Court Opinion

ID: 8409855
Source: CourtListenerOpinion
Date Created: 2022-11-02 17:12:31.037119+00
Date Added: 2024-06-11T16:47:43.831501
License: Public Domain

PATRICK E. HIGGINBOTHAM, Circuit Judge,
dissenting,
joined by WIENER, Circuit Judge:
I join fully the dissent filed by Judge Davis and add this expression of my disagreement with the premise of the panel’s strain to avoid deciding the merits of this case.
The principle of judicial restraint teaches that courts should not decide a case on a constitutional ground when there is an alternative, nonconstitutional ground for decision. Applied in a straightforward fashion, this principle works in a rational tandem with the equally powerful duty of the court to resolve those issues necessary to the decision of a case. The principle of judicial restraint offers no support for the panel’s effort to avoid the merits of this case. It did not decide the case on another ground; rather, the effect of the panel’s opinion is only to reroute this case to the state courts, an outcome that is sound only if the federal courts are being asked to enjoin a state tax.
Ultimately, it is the Congress that has the power to determine whether this case should be decided by the state courts of Louisiana or the inferior federal courts. The Congress, through the Tax Injunction *357Act, made that decision, taking the federal hand out of matters of state taxes — matters at the core of state governance.
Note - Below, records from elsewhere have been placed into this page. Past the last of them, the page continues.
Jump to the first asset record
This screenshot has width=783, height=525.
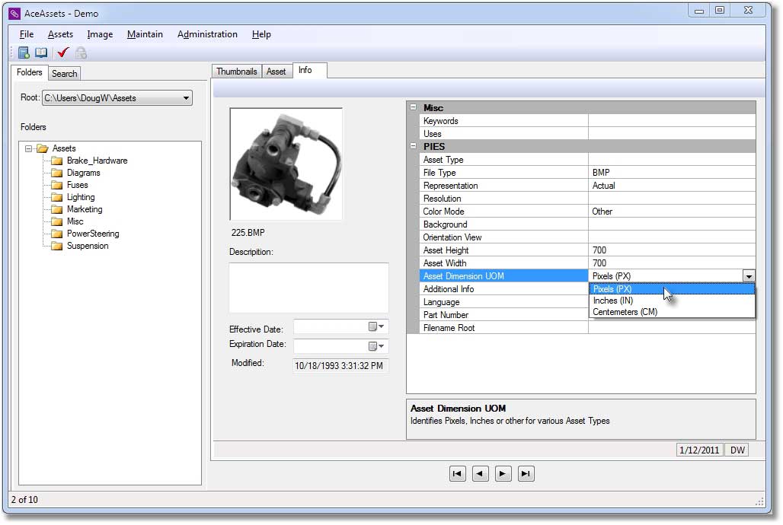457,473

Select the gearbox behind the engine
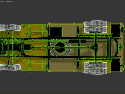point(28,47)
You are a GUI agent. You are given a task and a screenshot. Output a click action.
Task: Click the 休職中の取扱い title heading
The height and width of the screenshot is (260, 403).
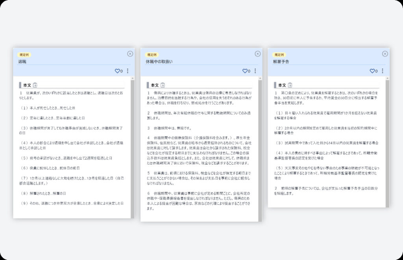[x=159, y=61]
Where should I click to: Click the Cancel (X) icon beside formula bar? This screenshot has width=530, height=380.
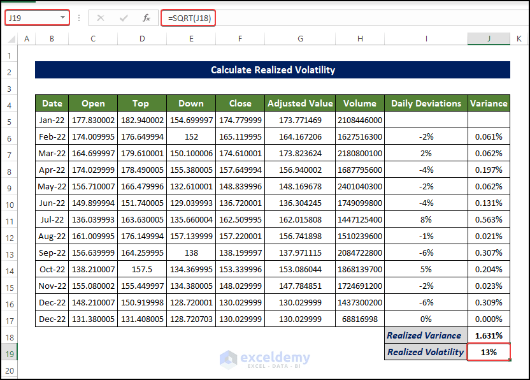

It follows that the panel’s “expansive reading” of “tax,” with its narrowing of federal jurisdiction, must have been intended by the Congress, a reading that must also lie comfortably with the backdrop of access to federal courts secured by Ex parte Young.1
Nothing in the text of the statute or its history can be read as a license to avoid constitutional issues by such an elastic reading of “tax.” Without that statutory support, the panel’s decision offends Ex parte Young. Congress removed the federal injunctive hand from matters of state taxes by removing federal jurisdiction to enjoin them; Congress did not create a side door for federal judges determined to avoid a constitutional question. I fear that the panel’s opinion has, unwittingly, donned an ill-fitting political jacket that many may erroneously believe is part of our daily wardrobe. Without that jacket, it is difficult to see Louisiana’s license-tag program as a state activity Congress put beyond the injunctive power of the lower federal courts, and we are offered no principled reason for the panel’s aggressive run with the statute. I respectfully disagree with the 'decision that this case should not be considered by the full court.

. 209 U.S. 123, 28 S.Ct. 441, 52 L.Ed. 714 (1908).